Evaluation of effectiveness of chosen-plaintext attacks on the Rao-Nam cryptosystem over a finite Abelian group

Abstract

The Rao-Nam cryptosystem is a symmetric version of the McEliece code-based cryptosystem proposed to get rid of the shortcomings inherent in the first symmetric code-based encryption schemes. Almost immediately after the publication of this cryptosystem, attacks on it based on selected plaintexts appeared, which led to the emergence of various improvements and modifications of the original cryptosystem.
 The secret key in the traditional Rao-Nam scheme is a certain Boolean matrix and a set of binary vectors used to generate distortions during encryption. Such vectors must have different syndromes, that is, be different modulo of the code generated by the rows of the specified matrix. The original work of Rao and Nam considered two methods of forming the set of these vectors, the first of which consists in using predetermined vectors of sufficiently large weight, and the second is random selection of these vectors according to the equiprobable scheme. It is known that the first option does not provide the proper security of the Rao – Nam cryptosystem (due to the small number and simple structure of these vectors), but the second option is more meaningful and requires additional research. The purpose of this paper is to obtain estimates of the effectiveness (time complexity for a given upper bound of the error probability) of attacks on a cryptosystem, which generalizes the traditional Rao – Nam scheme to the case of a finite Abelian group (note that the need to study such versions of the Rao – Nam cryptosystem is due to their consideration in recent publications). Two attacks, based on selected plaintext, are presented.

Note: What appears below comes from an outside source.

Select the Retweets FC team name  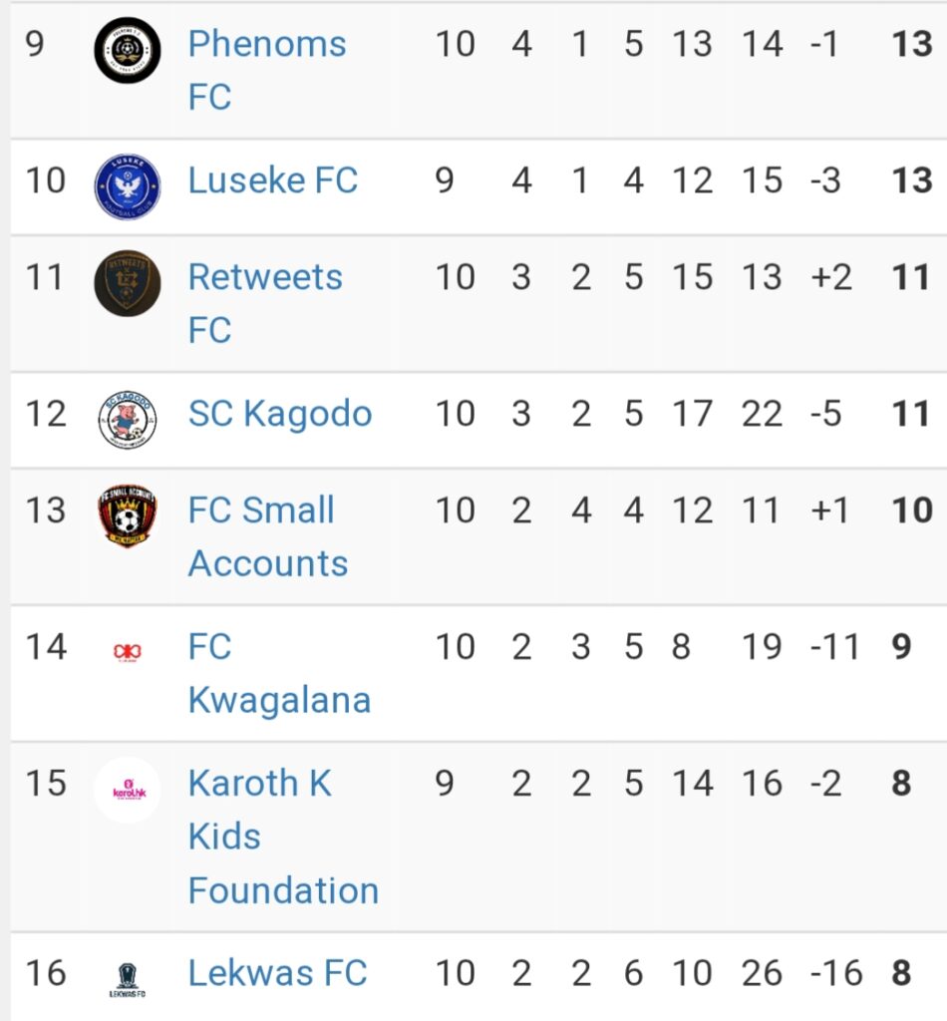[265, 303]
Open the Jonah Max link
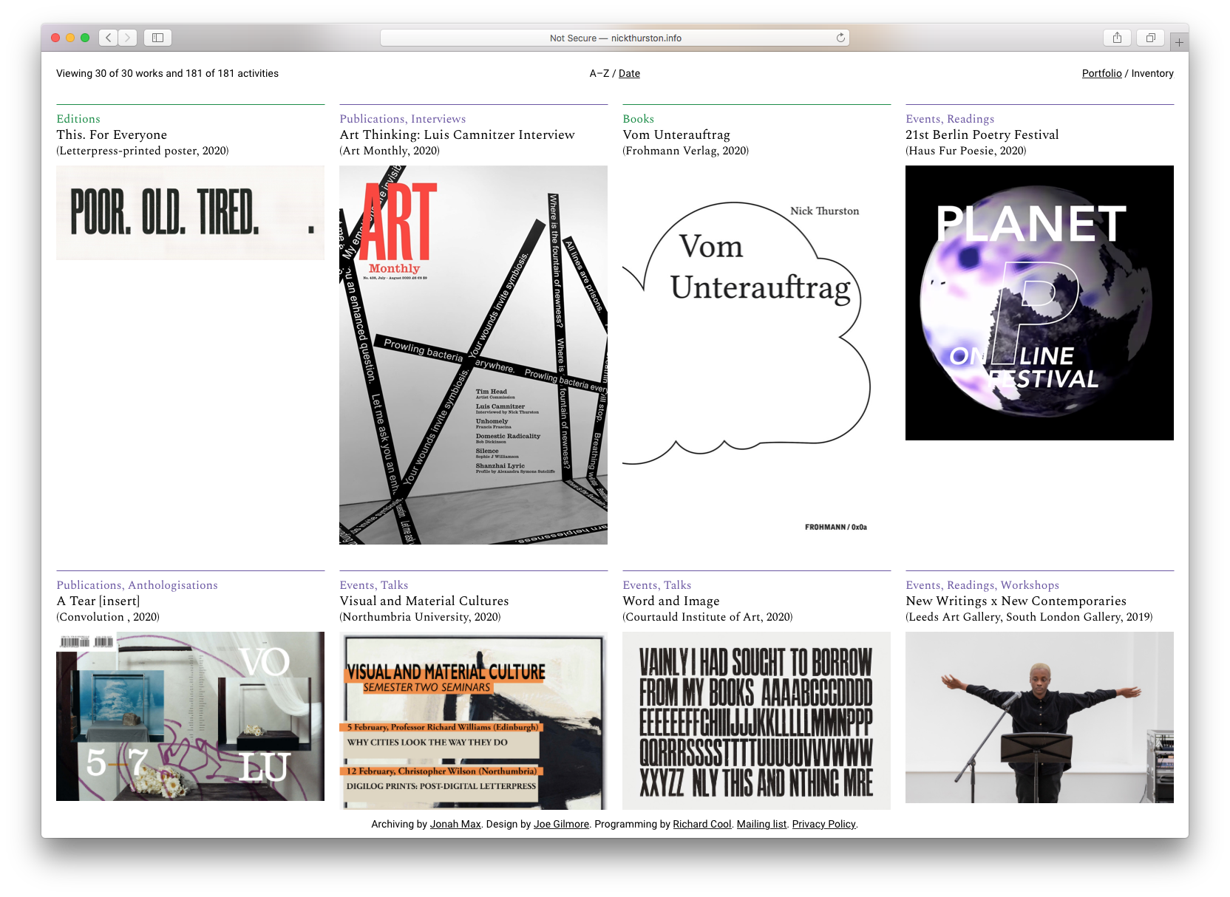The width and height of the screenshot is (1230, 897). pos(455,824)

The first of them is not mentioned in the works known to the authors of this article and, under certain well-defined conditions, it allows recovering the secret key of the cryptosystem with quadratic complexity.

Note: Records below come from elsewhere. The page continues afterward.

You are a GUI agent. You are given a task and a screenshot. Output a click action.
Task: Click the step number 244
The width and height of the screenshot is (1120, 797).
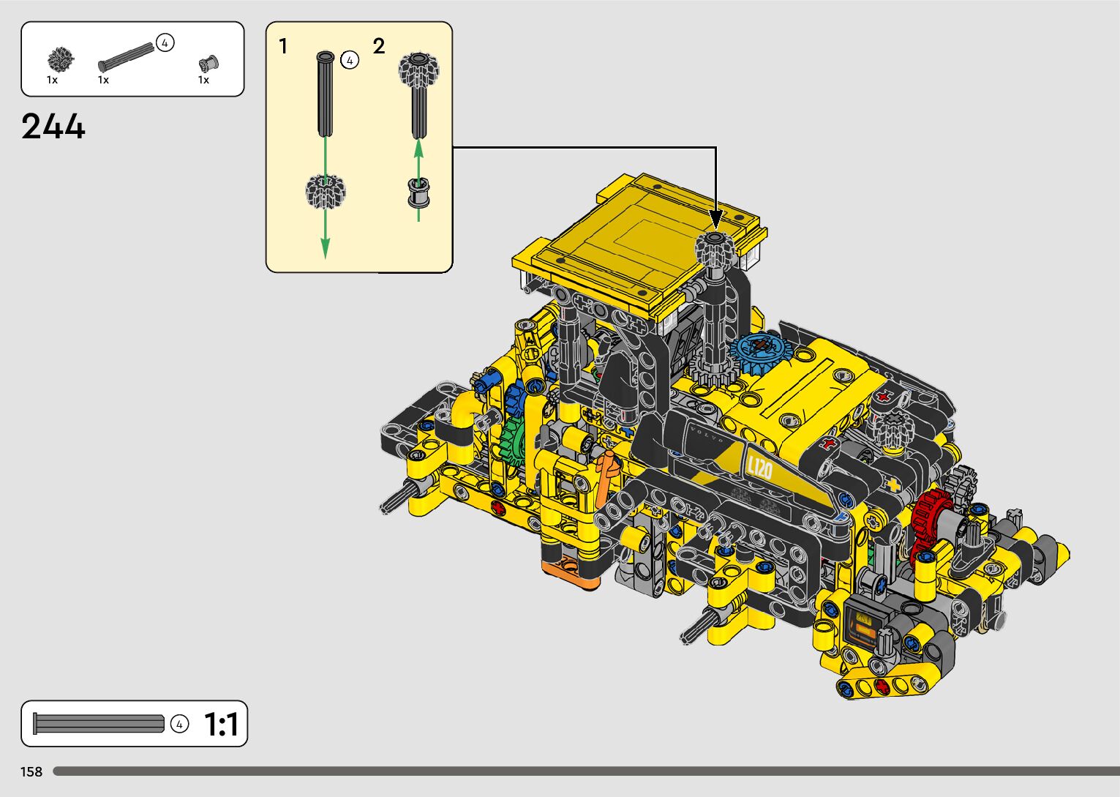pyautogui.click(x=53, y=127)
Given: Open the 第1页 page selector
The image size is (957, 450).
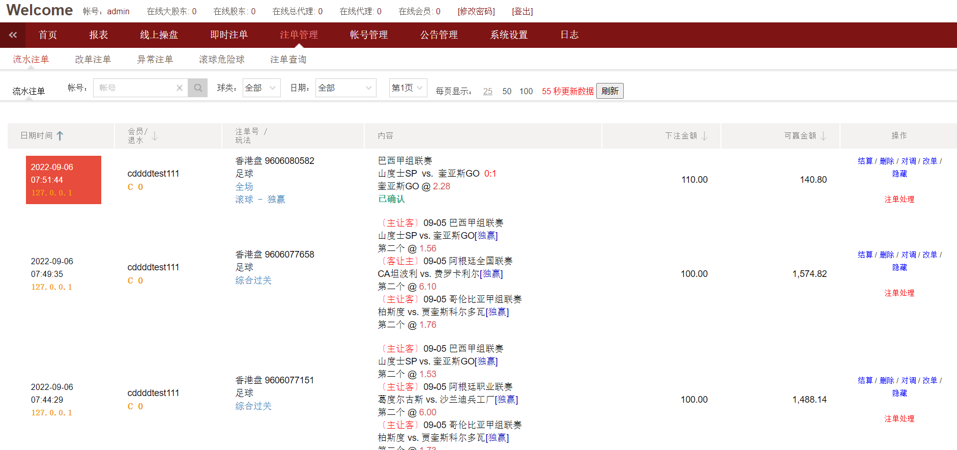Looking at the screenshot, I should (408, 88).
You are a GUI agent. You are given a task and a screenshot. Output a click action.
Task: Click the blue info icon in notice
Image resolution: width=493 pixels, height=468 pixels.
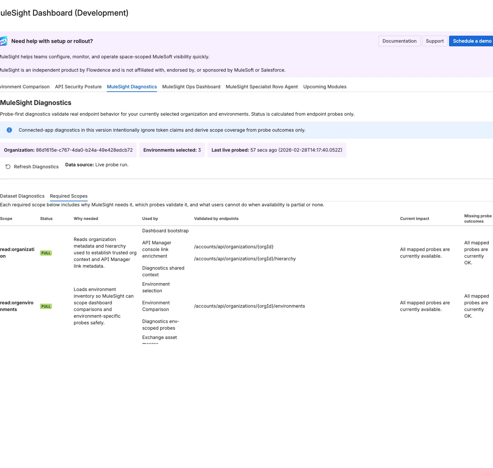tap(9, 130)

 The second attack is a generalized and simplified version of the well-known Struik-van Tilburg attack. It is shown that the complexity of this attack depends on the power of the stabilizer of the set of vectors, which forms the second part of the key, in the translation group of the Abelian group, over which the Rao – Nam cryptosystem is considered. In this paper, a bound is obtained for the probability of triviality of the stabilizer under the condition of random choice of this set. From the obtained bound, it follows that Struik-van Tilburg attack is, on average, noticeably more efficient than the worst case considered earlier.